I pedaled on wondering if maybe I’d missed the turn when I saw Miss Carol stopped at the turn-off and talking to my little brother and his cupcake and telling them I’d probably miss the turn if she didn’t wait for me.

But I didn’t and I powered by with a primal scream and iTunes rocketing around in my head and pedaled like a madman to the finish.

Woo-hoo. I’ll never do that shit again.

Tug. With babushka.

A weird chain of events was unleashed about a week ago when I was walking the boys.

Tug had stopped to smell something probably unpleasant at the base of a post. He yelped and I saw a big, black wasp sitting and sneering at me so I thought he’d been stung.
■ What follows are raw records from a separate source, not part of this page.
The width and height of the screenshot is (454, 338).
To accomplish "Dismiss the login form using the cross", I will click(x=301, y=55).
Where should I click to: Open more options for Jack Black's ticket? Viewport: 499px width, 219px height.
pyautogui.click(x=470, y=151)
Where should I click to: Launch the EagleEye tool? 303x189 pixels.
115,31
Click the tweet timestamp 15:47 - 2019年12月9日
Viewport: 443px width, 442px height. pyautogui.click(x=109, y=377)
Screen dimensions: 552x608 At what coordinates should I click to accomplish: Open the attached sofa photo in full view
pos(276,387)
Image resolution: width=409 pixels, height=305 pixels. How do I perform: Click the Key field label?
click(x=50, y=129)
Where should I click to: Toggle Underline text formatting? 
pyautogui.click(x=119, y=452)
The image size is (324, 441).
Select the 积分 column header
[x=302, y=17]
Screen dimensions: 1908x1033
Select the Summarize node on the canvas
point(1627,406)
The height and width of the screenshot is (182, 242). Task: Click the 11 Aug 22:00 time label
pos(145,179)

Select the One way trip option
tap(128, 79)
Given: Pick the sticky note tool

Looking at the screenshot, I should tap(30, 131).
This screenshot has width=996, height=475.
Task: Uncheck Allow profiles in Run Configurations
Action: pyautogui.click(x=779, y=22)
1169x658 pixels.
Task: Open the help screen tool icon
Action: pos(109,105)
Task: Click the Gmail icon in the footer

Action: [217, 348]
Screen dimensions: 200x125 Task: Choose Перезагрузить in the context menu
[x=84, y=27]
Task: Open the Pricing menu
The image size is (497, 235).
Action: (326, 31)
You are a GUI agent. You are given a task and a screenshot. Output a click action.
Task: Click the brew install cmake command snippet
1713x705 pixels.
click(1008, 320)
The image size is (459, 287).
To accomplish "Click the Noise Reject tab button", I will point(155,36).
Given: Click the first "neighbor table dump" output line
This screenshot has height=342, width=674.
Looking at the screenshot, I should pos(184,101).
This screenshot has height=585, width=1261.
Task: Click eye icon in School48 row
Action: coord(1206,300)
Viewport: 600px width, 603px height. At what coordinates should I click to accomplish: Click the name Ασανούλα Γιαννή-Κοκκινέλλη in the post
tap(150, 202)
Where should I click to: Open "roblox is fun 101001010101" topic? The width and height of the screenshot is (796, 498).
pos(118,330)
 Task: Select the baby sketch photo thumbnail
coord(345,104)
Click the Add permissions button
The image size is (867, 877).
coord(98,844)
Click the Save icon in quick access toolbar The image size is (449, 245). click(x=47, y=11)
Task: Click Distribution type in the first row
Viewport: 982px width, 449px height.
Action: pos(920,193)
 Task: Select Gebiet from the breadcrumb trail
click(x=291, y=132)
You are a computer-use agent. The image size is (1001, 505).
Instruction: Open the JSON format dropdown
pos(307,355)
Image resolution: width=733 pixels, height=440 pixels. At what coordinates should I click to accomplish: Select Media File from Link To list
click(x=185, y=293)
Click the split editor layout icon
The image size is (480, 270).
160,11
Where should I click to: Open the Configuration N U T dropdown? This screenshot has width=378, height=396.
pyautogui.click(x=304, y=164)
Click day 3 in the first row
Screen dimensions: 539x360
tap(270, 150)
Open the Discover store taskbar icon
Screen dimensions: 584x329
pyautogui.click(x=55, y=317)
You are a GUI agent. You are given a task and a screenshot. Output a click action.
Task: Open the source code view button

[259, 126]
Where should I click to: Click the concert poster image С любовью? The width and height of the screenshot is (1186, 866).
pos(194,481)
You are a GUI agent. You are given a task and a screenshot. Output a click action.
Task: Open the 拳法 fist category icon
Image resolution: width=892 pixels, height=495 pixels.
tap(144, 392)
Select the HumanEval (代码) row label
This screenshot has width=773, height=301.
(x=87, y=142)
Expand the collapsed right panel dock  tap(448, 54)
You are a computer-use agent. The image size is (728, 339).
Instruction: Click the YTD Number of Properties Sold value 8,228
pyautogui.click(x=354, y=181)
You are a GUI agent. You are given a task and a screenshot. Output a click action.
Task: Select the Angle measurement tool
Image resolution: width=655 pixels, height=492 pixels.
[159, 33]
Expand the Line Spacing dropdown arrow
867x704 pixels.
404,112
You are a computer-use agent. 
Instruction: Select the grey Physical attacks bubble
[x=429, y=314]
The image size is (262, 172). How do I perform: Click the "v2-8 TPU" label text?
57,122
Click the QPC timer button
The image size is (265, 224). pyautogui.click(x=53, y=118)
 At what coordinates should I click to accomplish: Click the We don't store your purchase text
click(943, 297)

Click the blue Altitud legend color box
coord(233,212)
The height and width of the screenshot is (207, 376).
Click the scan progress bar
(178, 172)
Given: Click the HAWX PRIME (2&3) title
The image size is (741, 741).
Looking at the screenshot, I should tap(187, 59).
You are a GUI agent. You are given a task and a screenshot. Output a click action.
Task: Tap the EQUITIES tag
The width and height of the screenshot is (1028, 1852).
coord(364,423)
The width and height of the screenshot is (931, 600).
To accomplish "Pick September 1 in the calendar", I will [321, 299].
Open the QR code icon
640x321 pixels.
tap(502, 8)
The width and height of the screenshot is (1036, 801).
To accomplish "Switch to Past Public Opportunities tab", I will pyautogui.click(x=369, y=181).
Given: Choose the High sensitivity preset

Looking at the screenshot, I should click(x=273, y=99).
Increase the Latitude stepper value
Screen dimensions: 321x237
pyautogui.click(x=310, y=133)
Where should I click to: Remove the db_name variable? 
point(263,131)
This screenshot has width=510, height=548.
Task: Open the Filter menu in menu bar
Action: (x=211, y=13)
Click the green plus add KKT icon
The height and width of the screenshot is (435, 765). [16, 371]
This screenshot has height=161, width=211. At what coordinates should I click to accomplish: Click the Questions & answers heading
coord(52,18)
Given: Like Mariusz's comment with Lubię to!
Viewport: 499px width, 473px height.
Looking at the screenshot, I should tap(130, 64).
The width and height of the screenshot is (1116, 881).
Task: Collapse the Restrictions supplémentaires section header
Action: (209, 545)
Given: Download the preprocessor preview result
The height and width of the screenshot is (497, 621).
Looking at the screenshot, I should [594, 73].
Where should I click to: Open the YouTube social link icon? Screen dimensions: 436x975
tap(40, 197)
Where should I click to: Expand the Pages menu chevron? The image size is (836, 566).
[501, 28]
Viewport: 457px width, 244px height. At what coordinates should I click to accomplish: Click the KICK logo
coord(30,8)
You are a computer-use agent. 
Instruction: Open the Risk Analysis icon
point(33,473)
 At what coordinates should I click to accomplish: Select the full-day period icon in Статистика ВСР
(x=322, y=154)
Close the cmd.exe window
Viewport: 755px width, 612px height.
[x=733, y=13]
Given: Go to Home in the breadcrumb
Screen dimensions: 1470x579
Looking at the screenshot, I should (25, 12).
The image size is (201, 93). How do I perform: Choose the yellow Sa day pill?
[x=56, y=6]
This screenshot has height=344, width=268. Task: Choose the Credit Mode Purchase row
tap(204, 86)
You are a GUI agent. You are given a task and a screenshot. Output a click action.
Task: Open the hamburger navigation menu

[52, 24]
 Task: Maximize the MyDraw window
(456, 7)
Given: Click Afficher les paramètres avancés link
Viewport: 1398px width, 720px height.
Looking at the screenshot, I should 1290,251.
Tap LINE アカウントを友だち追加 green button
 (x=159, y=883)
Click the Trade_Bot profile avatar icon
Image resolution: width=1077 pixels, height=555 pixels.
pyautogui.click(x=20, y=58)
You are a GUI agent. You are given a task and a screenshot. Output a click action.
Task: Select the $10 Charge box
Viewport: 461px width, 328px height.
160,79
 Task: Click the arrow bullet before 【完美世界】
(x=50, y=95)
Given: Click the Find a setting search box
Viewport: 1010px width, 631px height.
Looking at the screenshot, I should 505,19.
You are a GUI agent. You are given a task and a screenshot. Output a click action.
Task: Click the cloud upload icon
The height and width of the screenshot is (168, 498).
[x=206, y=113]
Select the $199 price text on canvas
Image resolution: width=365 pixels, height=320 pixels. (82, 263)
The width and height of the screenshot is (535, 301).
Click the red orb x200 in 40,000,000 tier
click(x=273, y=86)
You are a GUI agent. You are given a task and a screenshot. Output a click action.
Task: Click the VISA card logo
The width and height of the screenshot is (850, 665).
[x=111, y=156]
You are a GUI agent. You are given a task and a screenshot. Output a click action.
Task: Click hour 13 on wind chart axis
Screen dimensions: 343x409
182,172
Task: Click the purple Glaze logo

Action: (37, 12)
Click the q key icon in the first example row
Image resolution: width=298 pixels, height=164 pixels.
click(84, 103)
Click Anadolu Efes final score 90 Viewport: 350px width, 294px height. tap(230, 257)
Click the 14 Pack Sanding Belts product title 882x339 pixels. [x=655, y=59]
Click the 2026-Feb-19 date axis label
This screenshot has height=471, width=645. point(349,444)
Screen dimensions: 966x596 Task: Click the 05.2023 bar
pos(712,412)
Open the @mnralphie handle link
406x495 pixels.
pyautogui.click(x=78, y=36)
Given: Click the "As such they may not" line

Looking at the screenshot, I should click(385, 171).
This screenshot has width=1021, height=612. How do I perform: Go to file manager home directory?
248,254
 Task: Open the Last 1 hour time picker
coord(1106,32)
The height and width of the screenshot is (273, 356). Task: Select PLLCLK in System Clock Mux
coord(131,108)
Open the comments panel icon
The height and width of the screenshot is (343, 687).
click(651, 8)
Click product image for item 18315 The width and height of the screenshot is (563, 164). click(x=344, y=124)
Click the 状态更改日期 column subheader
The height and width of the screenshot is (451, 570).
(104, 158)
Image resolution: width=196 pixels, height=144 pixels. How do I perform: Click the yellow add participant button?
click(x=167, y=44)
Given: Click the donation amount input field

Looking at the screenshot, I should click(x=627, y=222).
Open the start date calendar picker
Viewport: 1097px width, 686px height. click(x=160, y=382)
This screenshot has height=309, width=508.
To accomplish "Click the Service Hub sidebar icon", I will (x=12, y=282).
Tug’s ear swelled and swelled until even Miss Carol felt uncomfortable. She thought briefly about poking a pin into it until I reminded her she’d have to go it alone.

Call me squeamish.

Instead, Miss Carol called the vet and I took Tug in. Turns out he’d shaken his ear into a hematoma. Come to find out, a Tug can shake his head so vigorously that he can and could and did separate the skin flaps in his ear. The capillaries burst and filled his dog ear taco with blood.

Enough?. I think maybe yes.

So anyway. We took Tug and Cutter to the vet and while my little brother and his cupcake walked Cutter around the parking lot endlessly, Tug had lots and lots of bloody mucus-y stuff sucked out of his ear flap which was mummy wrapped to the top of his head so he couldn’t shake it for awhile, but leaving his ear canal wide open.

We got home and I fed them before their walk.

I’m not hungry, Cutter said.

Me too, Tug said, looking sadly mournful, his head being wrapped in bandages.

Cool baby, I said, wanting to get the walk done and maybe take a shower and relax with a cocktail.

We were strolling down the street when Cutter glanced over his shoulder at me and said- he looks like a turd.

Tug looked hurt.

I pulled them along, wanting to get the day over, when all the sudden Tug stopped and said, I hear the crickets moving through the grasses.

Cutter stared at him. What the fuck are you talking about?, he said to him.

And I hear the clouds moving through the sky, Tug said, grinning, his eyes closed and his bandaged open ear cocked to the sky.

Cutter sat and stared at him and then he turned to me. What did you do him?, he whispered.

Nothing, I said, and smiled. I was enjoying it.

Tug turned his attention to the ground and said, I can hear the grass growing, his grin huge and happy.

Oh, for fuck’s sake, Cutter said and pulled us all forward.